Invariablemente, cada inicio de febrero, el viejo torreón que se conserva en el jardín de este alojamiento emblemático de Pedraza recibe la visita de una pareja de cigüeñas. A mediados de mes comienza la puesta de los huevos, incubados tanto por el macho como por la hembra, que se relevan en esta tarea. La dirección de la Hospedería de Santo Domingo pide en esas fechas a sus visitantes que no molesten a las cigüeñas, ya que si se espantan y abandonan el nido, los huevos podrían enfriarse, pudiendo perecer el embrión.

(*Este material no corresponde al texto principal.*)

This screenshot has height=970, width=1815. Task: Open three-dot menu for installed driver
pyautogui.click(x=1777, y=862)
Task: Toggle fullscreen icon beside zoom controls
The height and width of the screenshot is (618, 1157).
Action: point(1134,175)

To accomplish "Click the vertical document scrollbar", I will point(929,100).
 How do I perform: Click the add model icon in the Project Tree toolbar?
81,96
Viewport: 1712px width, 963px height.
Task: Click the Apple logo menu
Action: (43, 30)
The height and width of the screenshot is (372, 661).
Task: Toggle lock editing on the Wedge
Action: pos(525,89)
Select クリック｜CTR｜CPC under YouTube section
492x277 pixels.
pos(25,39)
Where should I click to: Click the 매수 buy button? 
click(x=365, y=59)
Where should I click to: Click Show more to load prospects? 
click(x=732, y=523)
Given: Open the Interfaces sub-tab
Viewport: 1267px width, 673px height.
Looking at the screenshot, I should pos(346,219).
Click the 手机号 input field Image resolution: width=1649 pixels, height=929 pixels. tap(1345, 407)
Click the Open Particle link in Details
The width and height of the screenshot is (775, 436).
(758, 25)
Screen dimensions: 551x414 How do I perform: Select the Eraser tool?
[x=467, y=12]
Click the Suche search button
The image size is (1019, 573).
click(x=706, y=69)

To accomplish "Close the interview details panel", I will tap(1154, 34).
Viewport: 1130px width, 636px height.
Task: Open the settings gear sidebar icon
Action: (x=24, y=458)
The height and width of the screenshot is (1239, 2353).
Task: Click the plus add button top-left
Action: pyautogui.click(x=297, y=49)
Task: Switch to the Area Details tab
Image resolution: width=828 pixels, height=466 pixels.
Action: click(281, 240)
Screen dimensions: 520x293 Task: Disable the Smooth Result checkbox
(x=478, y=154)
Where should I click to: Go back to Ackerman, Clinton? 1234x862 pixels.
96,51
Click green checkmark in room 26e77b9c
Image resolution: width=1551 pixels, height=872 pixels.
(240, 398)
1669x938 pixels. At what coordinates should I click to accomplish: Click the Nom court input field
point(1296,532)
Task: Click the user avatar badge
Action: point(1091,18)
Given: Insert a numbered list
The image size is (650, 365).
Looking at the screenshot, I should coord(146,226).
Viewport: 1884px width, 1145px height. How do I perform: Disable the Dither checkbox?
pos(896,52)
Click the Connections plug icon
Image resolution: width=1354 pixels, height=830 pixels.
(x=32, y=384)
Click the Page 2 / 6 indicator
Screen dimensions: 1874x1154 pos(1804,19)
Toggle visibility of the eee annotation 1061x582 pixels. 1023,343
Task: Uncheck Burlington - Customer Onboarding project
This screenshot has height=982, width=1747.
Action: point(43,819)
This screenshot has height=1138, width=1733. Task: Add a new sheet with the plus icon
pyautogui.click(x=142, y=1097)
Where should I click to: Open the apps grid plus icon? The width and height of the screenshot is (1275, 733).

Transcurrido algo más de un mes, se producen los nacimientos (principalmente en la primera quincena del mes de abril), una noticia siempre recibida con alegría por los huéspedes alojados en las estancias superiores con vistas al monte de las Tongueras, desde donde es perfectamente visible este nuevo milagro de la vida. El nacimiento y los primeros días son otro momento delicado, puesto que los pollos son vulnerables a las habituales condiciones climatológicas de la época, con frecuente frío y lluvias. Los cigoñinos van creciendo paulatinamente, convirtiéndose en motivo de atracción para los clientes del establecimiento, que pueden ver, sobre todo en el mes de junio, sus patosos primeros vuelos.

Poco antes de la emigración, resulta relajante la estampa nocturna del nido desde el coqueto bar del hotel. La partida de las cigüeñas entristece, por un instante, al personal de la Hospedería de Santo Domingo, pero la sonrisa vuelve al recordar que, con certeza, al año que viene volverán, por el día de San Blas.